» **Exercise prompt**: Return every line of the listing below word for word, leaving out the pictures.

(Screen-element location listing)
══════════════════════════════
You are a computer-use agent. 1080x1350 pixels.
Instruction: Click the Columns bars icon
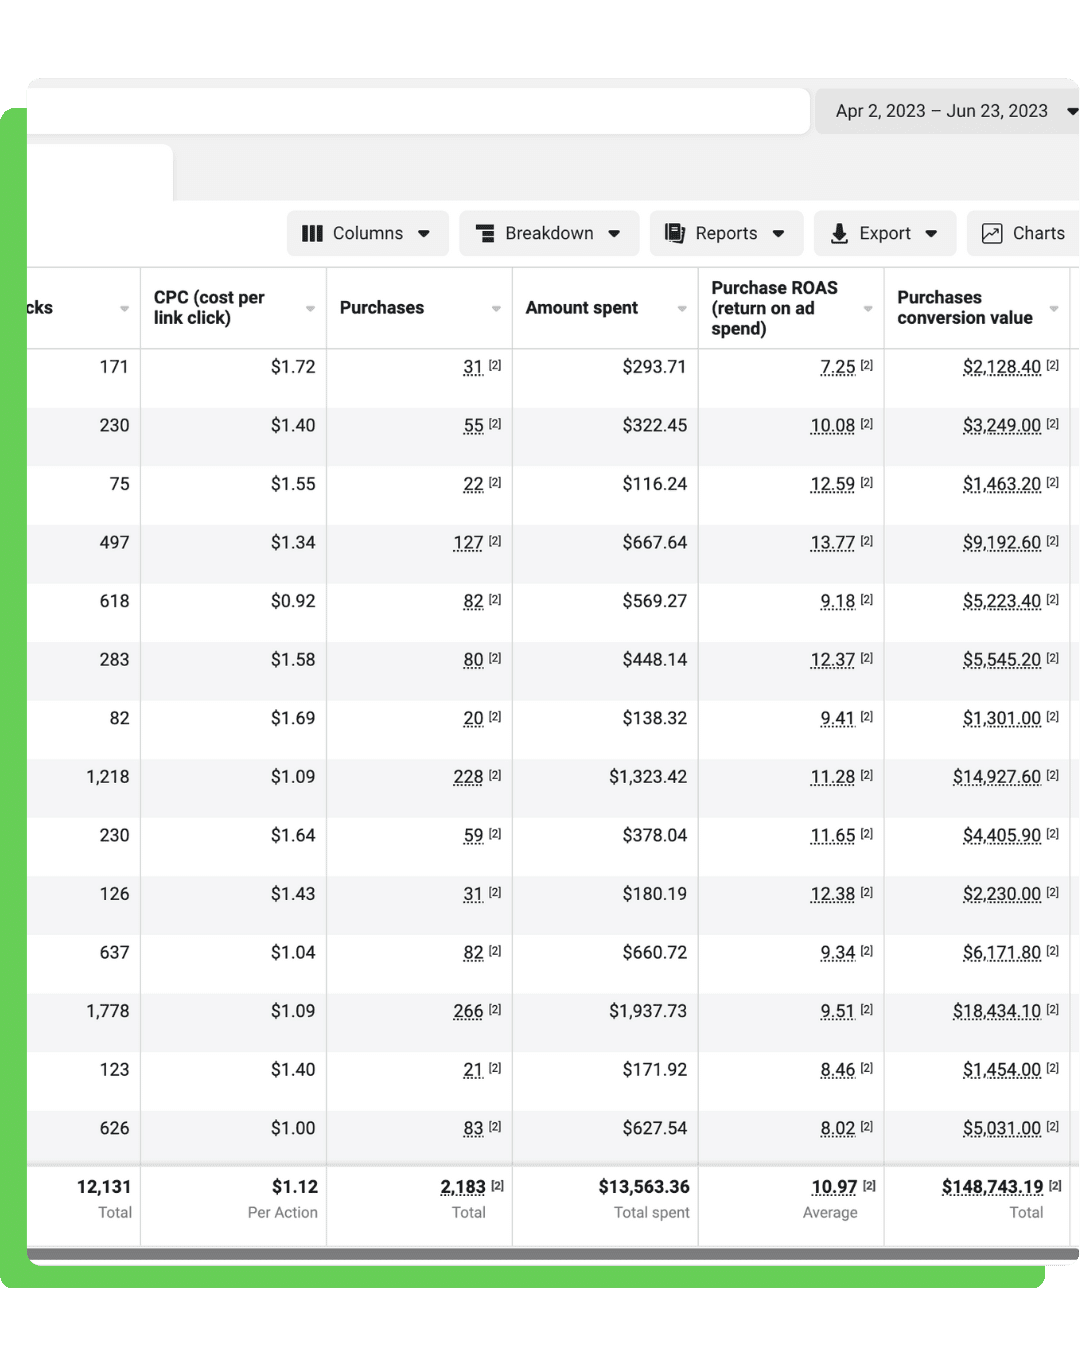click(x=312, y=233)
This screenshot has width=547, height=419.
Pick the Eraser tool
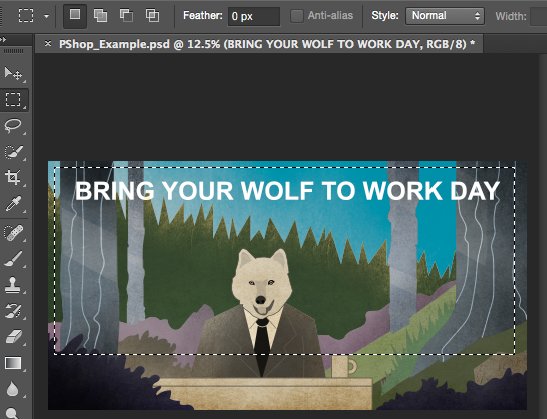(x=13, y=337)
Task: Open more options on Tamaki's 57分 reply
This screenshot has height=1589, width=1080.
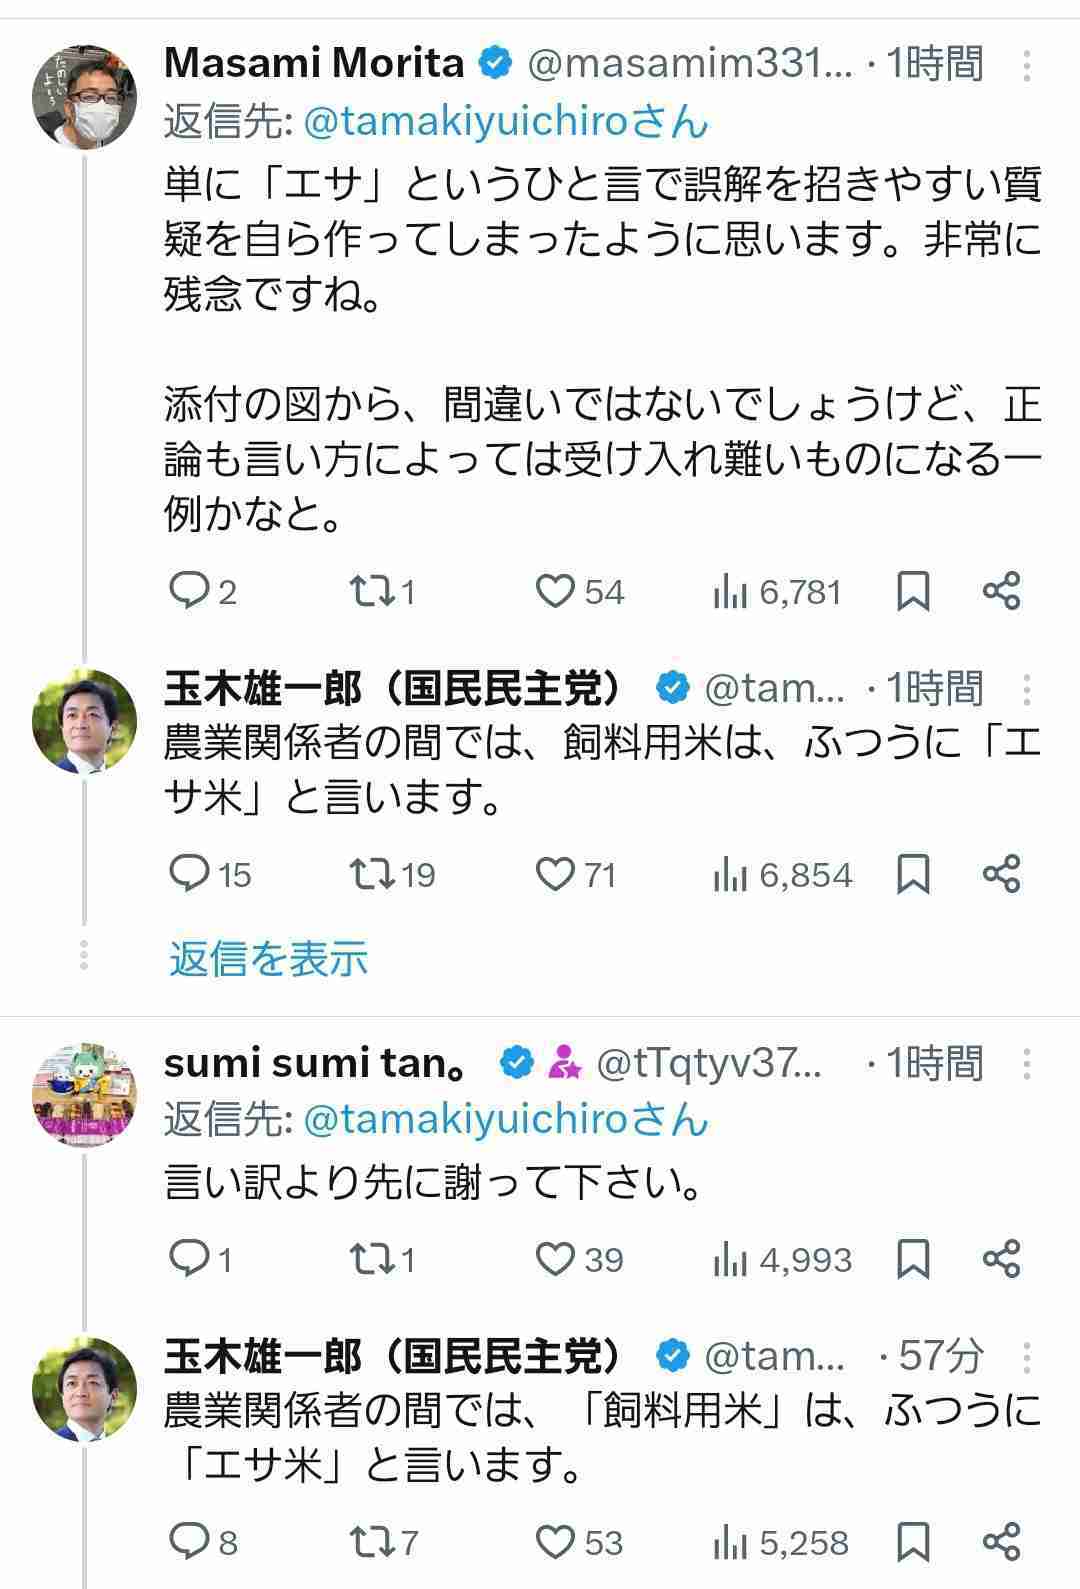Action: (1026, 1357)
══════════════════════════════
» **Answer to the problem**:
You are a computer-use agent. 1080x1350 pixels.
Instruction: Click the Columns bars icon
click(x=312, y=233)
This screenshot has width=547, height=419.
Pick the Eraser tool
(x=13, y=337)
Task: Open more options on Tamaki's 57分 reply
This screenshot has height=1589, width=1080.
Action: (1026, 1357)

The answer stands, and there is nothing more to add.